* Records shown:
=== Section Start ===
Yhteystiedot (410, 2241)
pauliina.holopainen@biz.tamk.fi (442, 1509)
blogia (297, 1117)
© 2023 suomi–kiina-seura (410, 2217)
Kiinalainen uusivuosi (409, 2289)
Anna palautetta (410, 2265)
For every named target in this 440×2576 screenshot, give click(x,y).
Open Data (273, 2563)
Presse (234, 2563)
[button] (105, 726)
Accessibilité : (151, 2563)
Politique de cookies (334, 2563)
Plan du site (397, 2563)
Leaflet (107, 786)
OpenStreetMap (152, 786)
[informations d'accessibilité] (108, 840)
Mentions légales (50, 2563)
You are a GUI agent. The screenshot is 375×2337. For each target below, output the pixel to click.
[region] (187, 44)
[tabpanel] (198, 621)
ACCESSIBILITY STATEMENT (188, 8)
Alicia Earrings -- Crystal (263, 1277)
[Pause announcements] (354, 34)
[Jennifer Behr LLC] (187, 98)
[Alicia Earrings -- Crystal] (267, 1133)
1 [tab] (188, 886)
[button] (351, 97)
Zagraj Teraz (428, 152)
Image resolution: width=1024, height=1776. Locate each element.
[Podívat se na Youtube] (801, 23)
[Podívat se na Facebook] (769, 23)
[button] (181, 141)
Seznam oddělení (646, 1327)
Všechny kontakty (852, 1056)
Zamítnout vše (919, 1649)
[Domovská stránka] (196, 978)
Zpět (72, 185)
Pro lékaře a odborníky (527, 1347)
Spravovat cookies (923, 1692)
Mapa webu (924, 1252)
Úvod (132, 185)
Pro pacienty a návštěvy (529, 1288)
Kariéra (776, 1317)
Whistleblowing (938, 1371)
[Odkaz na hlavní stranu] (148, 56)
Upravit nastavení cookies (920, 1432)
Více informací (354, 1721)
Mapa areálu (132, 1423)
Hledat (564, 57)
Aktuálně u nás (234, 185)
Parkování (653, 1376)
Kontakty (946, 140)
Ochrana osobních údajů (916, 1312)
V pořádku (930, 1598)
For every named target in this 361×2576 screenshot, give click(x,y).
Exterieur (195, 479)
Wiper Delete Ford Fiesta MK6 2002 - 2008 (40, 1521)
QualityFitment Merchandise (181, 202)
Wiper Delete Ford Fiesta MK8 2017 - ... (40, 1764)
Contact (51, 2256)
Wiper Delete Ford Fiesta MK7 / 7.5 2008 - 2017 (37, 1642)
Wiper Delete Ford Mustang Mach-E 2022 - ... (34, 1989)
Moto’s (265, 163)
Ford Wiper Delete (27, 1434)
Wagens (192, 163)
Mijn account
=== Section End ===
* Exercise directions: Among the lines above, list those that contain the word "click".

* Result of the task:
For every named target in this 440×2576 screenshot, give click(x,y).
You are a GUI agent. The screenshot is 375×2337. For each target below, output the pixel to click.
For every named target in this 361×2576 screenshot, give click(x,y).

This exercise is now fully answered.